TEXT ZUM LESEN —
Ehemaliger Maxhütten-Arbeitsdirektor Manfred Leiss
"Bergbau, Maxhütte, Sozialgeschichte"
Das Ende des Kohlebergbaus in Deutschland
Am
21. Dezember 2018 wurde in Bottrop die Zeche Prosper Haniel als letzte
Kohleförderanlage in Deutschland geschlossen. Damit endete die Ära der
Steinkohlenförderung, die für die Menschen, für die Sozialbeziehungen
und für die Industrialisierung in unserem Land so viel bedeutete und die
eine Region wie das Ruhrgebiet prägte. Auf dessen Feldern haben die
Bauern schon im 13.Jahrhundert auf ebenerdigen Flözen Kohle
eingesammelt. Die offenen liegenden Kohlefelder waren alsbald abgetragen
und als auch die Löcher und Gräben-(Pingen genannt)- nichts mehr
hergaben, mussten im 16.Jahrhundert in geringer Tiefe Stollen angelegt
werden und Kohle wurde in waagrechter Ebene geschürft. Als Ursprung
gilt das Muttental bei Witten, wo seit 1578 Kohle in Stollen abgebaut
wurde.
Die erste industrielle Revolution mit
der aufkommenden Stahlproduktion machte die Kohle zum unverzichtbaren
Stoff. Die Kohle wurde zum Treibstoff der Industrialisierung.
Durch
die Veredlung der Kohle zu Koks erreichten die Hochöfen der
Stahlindustrie immer besseres Ausbringen. Die Montanindustrie-Kohle und
Stahl- wurde zur Schlüsselindustrie für die Industrialisierung, gehegt
und gelobt von den Mächtigen der Politik. Wie hätten Kriege geführt
werden können ohne Stahl und wie hätte die chemische Industrie in ihrer
Frühphase ohne Kohle ihre Produkte auf den Weg gebracht. Die Kohle von
der Ruhr war das Fundament für Deutschlands Industrialisierung und
seinen Aufstieg auch zur politischen Großmacht.

DEINE AUFGABE — Welche Zeche wurde laut dem Text über das Ende des Kohlebergbaus als letzte Kohleförderanlage in Deutschland geschlossen, und wann war das?

VORLIEGENDE DATEN —
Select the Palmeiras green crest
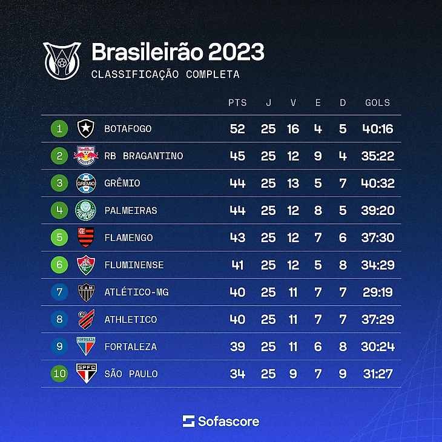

DIE LÖSUNG — Die Zeche Prosper Haniel in Bottrop, am 21. Dezember 2018.